When I first unboxed this 8-inch cast iron beast, its weight surprised me – but that heft translates to perfect tortilla pressure. The flaxseed-oil seasoning gave it an almost velvety feel right out of the box.
My keto tortilla attempts used to be lopsided disasters with a rolling pin. Now? Uniform 7.5" circles emerge like magic after just three gentle presses (pro tip: use plastic sheets and rotate the dough between presses). The hinge-side thickness issue mentioned in reviews? Solved by slightly repositioning the dough ball.
Sunday meal prep became revolutionary – I cranked out 20 almond-flour tortillas in 15 minutes while simultaneously cooking them on my cast iron skillet. The ergonomic handle never strained my wrist, though I did bend the cotter pin's sharp ends after getting poked twice (easy fix with pliers).

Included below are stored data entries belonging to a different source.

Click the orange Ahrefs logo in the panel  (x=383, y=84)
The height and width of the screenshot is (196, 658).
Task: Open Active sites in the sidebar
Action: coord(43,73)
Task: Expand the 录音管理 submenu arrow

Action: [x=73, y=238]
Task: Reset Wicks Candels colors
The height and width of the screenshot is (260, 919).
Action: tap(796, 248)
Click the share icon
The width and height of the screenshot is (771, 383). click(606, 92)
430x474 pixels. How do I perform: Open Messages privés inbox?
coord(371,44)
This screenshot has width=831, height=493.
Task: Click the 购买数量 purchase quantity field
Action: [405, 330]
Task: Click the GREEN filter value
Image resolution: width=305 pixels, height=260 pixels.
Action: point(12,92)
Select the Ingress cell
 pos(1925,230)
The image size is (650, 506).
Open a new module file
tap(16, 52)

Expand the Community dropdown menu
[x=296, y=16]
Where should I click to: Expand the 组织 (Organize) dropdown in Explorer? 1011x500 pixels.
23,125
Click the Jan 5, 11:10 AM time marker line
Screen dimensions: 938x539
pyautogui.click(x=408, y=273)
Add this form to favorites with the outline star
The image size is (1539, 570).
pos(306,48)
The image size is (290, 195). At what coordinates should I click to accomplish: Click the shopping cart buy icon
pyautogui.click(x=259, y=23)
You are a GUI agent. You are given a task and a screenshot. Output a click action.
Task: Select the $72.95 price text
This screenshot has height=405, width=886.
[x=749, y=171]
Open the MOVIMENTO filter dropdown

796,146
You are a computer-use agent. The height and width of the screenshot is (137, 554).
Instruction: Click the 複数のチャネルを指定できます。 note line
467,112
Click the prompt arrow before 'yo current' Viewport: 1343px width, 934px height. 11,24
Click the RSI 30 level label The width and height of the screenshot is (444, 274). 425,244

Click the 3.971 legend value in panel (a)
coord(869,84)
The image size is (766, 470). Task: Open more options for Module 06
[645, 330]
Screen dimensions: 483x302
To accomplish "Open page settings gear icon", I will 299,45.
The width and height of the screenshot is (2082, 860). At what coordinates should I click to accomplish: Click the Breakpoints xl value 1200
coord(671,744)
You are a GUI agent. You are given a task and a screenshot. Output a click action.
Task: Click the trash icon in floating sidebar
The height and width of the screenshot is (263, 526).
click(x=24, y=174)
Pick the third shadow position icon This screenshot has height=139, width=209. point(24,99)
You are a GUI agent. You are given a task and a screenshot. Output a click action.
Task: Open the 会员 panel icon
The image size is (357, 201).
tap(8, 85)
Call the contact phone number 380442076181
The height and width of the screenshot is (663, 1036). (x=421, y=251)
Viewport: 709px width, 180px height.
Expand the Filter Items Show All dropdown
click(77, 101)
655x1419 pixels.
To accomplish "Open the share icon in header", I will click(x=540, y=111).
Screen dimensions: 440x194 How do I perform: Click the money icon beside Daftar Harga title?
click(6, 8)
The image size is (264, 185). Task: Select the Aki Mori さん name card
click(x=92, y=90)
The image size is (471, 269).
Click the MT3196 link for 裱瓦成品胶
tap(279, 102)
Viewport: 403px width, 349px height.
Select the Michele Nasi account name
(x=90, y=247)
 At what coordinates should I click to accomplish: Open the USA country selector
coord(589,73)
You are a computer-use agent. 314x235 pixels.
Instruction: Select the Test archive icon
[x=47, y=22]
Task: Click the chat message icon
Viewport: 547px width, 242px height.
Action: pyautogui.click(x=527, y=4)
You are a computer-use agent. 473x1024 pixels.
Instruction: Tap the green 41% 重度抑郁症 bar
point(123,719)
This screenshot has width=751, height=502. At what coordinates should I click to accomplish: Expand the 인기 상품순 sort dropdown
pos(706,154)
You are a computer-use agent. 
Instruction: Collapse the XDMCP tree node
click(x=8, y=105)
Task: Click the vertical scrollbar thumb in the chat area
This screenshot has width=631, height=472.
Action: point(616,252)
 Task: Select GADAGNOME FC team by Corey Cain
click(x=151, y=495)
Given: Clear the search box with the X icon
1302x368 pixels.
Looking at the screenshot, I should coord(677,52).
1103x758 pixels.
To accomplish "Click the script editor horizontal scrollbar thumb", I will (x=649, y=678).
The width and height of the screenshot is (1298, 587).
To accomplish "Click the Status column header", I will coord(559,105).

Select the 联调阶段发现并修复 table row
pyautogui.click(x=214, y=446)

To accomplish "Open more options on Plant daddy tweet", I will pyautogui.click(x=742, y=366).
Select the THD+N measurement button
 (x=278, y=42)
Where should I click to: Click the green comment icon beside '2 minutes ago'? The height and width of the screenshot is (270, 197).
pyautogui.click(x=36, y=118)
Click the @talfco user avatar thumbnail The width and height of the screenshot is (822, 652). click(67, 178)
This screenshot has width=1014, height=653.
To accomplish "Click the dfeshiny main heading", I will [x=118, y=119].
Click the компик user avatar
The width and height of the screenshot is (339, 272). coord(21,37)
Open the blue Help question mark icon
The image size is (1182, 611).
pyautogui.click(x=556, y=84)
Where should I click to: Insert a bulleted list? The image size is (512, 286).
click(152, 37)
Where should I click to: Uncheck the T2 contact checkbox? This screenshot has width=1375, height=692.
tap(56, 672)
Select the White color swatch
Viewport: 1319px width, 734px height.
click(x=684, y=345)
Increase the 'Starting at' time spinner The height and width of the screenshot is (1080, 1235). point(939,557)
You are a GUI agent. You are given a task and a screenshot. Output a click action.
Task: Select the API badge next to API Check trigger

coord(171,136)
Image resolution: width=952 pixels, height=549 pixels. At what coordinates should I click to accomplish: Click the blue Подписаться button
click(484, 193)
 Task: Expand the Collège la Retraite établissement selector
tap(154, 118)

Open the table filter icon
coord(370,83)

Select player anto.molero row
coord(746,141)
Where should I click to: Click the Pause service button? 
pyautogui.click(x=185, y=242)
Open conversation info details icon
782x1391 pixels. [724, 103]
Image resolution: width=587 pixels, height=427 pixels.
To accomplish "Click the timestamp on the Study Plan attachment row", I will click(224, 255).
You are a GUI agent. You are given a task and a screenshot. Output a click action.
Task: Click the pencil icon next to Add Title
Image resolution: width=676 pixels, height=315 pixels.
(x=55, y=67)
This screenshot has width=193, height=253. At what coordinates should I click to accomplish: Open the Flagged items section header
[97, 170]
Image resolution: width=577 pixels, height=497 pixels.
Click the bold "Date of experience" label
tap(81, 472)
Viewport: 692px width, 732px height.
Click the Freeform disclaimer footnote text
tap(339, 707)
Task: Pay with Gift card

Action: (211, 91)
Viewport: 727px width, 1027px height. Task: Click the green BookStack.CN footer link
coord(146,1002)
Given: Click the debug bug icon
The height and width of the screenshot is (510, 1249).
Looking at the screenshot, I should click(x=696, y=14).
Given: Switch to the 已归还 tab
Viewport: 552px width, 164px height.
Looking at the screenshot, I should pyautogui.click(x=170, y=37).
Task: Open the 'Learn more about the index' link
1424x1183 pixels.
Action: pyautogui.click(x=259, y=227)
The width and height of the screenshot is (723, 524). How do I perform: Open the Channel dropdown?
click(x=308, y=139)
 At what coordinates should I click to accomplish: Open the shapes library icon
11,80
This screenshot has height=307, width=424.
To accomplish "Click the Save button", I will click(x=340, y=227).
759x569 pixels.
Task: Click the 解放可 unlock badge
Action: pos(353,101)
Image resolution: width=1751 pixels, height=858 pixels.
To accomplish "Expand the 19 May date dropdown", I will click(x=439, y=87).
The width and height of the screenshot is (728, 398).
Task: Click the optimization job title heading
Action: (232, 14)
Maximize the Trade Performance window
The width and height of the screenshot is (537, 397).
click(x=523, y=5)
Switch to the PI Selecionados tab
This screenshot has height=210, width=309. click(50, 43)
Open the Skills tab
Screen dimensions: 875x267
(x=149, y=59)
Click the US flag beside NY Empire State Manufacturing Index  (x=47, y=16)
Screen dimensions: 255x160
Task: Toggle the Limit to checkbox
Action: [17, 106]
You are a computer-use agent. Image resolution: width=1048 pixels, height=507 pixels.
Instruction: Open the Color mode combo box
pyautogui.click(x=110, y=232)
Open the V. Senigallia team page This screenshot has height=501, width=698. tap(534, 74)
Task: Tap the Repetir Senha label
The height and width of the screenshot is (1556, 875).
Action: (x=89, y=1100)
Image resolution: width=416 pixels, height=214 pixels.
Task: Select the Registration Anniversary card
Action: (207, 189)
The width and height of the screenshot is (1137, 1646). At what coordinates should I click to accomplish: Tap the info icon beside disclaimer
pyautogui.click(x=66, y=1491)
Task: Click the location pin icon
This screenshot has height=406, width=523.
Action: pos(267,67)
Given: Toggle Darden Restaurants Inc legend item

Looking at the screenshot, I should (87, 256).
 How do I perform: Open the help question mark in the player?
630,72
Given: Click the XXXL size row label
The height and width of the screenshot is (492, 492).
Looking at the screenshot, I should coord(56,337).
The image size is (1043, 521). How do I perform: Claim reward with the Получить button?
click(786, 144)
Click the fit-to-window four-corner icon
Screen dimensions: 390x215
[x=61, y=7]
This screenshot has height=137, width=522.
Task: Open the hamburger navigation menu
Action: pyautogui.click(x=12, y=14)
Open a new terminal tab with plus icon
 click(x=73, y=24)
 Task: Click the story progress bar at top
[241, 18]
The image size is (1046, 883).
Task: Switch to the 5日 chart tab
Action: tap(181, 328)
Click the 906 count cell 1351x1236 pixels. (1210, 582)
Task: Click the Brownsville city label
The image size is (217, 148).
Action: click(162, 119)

Beyond tortillas, it's become my multi-tasking hero: smashing plantains for tostones (CRACK sound included), pressing flatbreads for curry nights, and even crafting uniform empanada discs. That satisfying metallic 'clank' when closing the press never gets old.
After six months, the patina has deepened beautifully with proper care (hot water scrub + immediate drying + occasional oil rub). It lives proudly on my countertop – not just a tool, but a conversation piece about Colombian craftsmanship since 1939.